Clean energy investment down, but not out
Global investment in clean energy and energy efficiency technologies dropped 12 percent in 2013, according to Bloomberg New Energy Finance. It marks the second consecutive year of declines in clean energy investment, but there are reasons to be optimistic about wind and solar energy.
To fund a global transition to a low-carbon economy, the clean-energy industry will need to attract hundreds of billions of dollars in new investment. For two straight years now, the opposite has happened.
Investment in clean-energy projects around the world slumped 12 percent last year to $254 billion, according to data released Wednesday by Bloomberg New Energy Finance (BNEF). It is the second year of declines since investment peaked at $317.9 billion in 2011.
It is a troubling trend for renewables, but a closer look at the industry reveals a less gloomy picture. Renewables' costs are falling, meaning clean-energy companies can do more with less capital. Those companies are also experimenting with new financing mechanisms that leverage the purchasing power of individuals and smaller organizations. And smart-energy innovators like Tesla Motors, Nest Labs, and SolarCity are among today's most coveted companies on Wall Street and in Silicon Valley.
“A second successive year of decline in investment will come as unwelcome news to the clean energy sector, but the top-line figures don’t tell the whole story," Michael Liebreich, founder and chairman of the advisory board for BNEF, said in a press release.
Uncertainty is anathema to investors, and 2013 saw a lot of it as major clean-energy pushes hit roadblocks. Subsidies were either curtailed or put on hold in Germany, Italy, and France, and the low price of EU carbon credits made fossil fuels more attractive. That pushed Europe's clean-energy investment down 41 percent to $57.8 billion last year – the largest decline worldwide, according to BNEF.

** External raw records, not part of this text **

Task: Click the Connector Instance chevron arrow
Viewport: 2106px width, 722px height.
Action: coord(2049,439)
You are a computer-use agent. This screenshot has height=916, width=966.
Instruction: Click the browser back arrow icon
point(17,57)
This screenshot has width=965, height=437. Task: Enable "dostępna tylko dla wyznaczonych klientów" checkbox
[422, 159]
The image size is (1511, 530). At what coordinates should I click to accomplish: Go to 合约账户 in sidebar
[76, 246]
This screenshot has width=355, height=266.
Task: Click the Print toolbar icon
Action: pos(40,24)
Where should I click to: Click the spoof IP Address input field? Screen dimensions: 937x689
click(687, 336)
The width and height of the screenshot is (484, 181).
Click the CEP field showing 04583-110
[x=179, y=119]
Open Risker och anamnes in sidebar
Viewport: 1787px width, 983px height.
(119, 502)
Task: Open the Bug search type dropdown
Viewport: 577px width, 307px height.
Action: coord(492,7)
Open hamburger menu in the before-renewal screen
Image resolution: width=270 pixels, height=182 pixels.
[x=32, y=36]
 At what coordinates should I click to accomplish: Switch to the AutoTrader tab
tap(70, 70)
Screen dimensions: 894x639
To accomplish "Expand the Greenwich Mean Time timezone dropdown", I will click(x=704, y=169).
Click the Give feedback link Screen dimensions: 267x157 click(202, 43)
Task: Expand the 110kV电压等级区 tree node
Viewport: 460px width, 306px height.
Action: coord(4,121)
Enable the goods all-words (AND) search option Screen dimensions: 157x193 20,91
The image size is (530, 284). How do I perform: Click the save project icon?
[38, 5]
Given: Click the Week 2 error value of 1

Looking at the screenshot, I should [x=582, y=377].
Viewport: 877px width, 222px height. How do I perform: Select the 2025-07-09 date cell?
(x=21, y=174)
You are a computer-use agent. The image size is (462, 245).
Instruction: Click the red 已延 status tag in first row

US investment in wind, solar, and other renewables slipped more modestly – down 8.4 percent to $48.4 billion. Investment in China fell 3.8 percent to $61.3 billion in 2013. It was the first year in over a decade that clean-energy investment has fallen in China.
Japan bucked the trend, with investment soaring 55 percent to $35.4 billion as the country leveraged small-scale solar to replace the nuclear power it took offline after the March 2011 disaster at the Fukushima Daiichi Nuclear Power Plant.
While investment fell, capacity increased. Solar power installations grew by around 20 percent to a new record, according to BNEF. The US Energy Information Administration expects wind, solar, and other non-hydroelectric renewables to account for more than a quarter of electricity generation growth through 2040.
Alternative-energy companies continue to generate buzz. Electric carmaker Tesla Motors sold a company record of 6,900 vehicles in the fourth quarter of 2013. Nest Labs, a leader in energy-efficient, web-enabled home products, was recently acquired by Google for $3.2 billion. SolarCity, a solar power company based in San Mateo, Calif., released a new web-based investment platform Wednesday aimed at generating new sources of capital.
“Previously, only institutional investors could participate in the financing of most solar assets," SolarCity chief executive Lyndon Rive said in a statement. "With our investment platform, we’re hoping to allow far more individuals and smaller organizations to participate in the transformation to a cleaner, more distributed infrastructure.”
It may not be enough. The world's leading investors – pension funds, insurance companies, foundations and investment managers – are investing about 2 percent of their combined $76 trillion of assets in clean energy, according to Christiana Figueres, the UN's climate chief, in an interview with The Guardian. Coal and oil, meanwhile, attracts about 10 or 15 percent of that investment.
"What we need to have invested in the energy sector and in the green infrastructure in order to make the transformation that we need in order to stay within [2 degrees Celsius of global temperature rise] is one trillion dollars a year and we are way, way behind that," Ms. Figueres told The Guardian.